# EXERCISE DIRECTIONS
In the listing below, the answer starts at the line that has "Screen dimensions: 1024x562" and stops after the line that has "Open the @Christodulides"; please repeat that part exactly and nothing more.

-------------------------

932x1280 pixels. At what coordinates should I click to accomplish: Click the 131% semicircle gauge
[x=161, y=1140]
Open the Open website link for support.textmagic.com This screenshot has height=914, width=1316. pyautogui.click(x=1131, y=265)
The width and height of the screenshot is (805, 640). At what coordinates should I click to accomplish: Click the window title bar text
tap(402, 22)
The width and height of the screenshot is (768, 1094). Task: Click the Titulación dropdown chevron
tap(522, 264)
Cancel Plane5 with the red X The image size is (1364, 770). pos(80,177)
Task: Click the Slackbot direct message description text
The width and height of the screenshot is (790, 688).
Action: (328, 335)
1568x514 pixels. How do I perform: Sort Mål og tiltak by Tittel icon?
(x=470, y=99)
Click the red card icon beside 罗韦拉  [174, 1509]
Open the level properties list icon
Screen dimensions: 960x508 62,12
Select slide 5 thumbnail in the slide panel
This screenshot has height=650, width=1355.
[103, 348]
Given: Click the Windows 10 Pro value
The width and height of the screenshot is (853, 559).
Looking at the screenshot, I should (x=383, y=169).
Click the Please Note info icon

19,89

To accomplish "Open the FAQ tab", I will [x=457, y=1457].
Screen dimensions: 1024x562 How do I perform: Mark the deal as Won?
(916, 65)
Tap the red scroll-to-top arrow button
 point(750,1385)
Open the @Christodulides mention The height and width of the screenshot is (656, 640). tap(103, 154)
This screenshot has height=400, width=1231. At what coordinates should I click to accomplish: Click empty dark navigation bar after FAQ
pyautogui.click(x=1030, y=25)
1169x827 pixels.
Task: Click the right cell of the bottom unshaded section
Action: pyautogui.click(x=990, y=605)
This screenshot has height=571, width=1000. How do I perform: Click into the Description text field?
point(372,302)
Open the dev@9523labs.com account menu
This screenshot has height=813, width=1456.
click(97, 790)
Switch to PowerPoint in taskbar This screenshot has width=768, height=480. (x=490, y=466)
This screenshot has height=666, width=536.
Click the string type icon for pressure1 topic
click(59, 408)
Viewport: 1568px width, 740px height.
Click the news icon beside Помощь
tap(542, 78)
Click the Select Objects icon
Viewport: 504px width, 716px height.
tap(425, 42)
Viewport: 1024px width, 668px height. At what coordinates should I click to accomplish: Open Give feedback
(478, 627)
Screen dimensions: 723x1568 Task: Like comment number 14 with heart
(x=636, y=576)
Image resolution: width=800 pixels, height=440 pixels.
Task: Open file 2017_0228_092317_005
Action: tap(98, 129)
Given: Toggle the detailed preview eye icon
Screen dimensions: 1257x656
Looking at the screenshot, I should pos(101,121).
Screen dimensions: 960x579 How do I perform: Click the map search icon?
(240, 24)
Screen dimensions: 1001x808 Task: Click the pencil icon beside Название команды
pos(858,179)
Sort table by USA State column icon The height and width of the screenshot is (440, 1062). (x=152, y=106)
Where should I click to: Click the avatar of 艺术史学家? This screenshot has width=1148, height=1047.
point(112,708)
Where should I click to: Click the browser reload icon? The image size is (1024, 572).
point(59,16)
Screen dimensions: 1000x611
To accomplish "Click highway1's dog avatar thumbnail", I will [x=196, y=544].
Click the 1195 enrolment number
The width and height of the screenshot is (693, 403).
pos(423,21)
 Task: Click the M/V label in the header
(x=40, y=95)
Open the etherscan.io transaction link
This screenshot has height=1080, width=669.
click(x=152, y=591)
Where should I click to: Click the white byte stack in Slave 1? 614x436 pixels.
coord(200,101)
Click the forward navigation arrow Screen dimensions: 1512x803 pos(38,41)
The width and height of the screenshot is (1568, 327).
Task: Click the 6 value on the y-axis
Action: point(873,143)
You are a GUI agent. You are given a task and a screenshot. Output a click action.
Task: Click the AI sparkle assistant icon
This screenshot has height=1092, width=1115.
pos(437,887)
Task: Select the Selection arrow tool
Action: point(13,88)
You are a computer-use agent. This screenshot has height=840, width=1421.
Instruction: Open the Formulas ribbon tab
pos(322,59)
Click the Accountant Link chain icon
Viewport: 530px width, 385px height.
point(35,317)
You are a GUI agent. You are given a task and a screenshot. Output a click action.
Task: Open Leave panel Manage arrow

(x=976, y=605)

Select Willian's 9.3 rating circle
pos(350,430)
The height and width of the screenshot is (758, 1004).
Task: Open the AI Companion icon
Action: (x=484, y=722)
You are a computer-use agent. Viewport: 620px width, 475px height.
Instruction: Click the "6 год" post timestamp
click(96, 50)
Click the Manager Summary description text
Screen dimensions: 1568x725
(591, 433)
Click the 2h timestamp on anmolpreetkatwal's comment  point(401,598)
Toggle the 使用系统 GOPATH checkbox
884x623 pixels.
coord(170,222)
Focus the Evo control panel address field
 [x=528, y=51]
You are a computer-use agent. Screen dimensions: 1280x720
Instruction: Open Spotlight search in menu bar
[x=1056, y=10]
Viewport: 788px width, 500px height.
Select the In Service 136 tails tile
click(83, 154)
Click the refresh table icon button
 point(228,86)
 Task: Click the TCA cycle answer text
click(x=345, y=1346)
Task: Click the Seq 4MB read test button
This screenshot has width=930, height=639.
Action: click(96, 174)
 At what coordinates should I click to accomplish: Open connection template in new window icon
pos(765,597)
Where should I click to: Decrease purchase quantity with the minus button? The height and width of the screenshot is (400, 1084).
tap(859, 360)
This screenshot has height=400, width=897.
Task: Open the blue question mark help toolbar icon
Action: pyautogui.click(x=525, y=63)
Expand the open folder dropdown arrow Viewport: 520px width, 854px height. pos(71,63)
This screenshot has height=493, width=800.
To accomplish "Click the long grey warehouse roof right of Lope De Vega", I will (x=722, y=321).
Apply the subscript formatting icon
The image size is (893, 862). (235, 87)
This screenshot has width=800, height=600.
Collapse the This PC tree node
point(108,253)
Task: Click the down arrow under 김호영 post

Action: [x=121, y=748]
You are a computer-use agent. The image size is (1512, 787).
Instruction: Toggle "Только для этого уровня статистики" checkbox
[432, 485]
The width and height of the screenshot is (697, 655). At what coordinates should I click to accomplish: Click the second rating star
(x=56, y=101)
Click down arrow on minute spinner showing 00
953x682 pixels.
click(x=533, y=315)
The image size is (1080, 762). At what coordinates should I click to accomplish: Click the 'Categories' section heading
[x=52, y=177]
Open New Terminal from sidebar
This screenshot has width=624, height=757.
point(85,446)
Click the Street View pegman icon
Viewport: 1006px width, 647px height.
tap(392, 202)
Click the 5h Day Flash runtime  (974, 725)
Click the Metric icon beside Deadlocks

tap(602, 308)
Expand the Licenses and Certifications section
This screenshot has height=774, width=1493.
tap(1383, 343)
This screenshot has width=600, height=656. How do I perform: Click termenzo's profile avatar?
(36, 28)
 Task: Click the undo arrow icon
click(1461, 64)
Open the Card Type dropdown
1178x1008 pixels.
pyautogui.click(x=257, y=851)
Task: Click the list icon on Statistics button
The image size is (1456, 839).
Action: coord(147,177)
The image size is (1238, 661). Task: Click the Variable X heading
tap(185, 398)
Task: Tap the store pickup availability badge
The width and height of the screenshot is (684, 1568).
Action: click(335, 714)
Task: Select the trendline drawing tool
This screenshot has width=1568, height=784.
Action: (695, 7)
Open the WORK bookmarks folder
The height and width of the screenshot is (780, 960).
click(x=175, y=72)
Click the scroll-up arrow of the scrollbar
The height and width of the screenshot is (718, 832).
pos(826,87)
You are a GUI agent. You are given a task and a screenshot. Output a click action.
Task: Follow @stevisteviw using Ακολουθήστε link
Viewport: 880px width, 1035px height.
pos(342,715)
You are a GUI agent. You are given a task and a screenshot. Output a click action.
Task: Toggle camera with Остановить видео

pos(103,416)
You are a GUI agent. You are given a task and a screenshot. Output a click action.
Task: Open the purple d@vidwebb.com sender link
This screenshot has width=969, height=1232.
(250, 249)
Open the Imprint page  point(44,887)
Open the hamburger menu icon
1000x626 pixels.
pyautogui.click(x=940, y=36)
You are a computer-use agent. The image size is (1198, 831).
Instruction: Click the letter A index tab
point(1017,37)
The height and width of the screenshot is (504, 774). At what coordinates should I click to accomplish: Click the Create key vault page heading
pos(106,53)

-------------------------

# SOLVED PROBLEM
Screen dimensions: 1024x562 How do I perform: Mark the deal as Won?
(916, 65)
Tap the red scroll-to-top arrow button
 point(750,1385)
Open the @Christodulides mention The height and width of the screenshot is (656, 640). tap(103, 154)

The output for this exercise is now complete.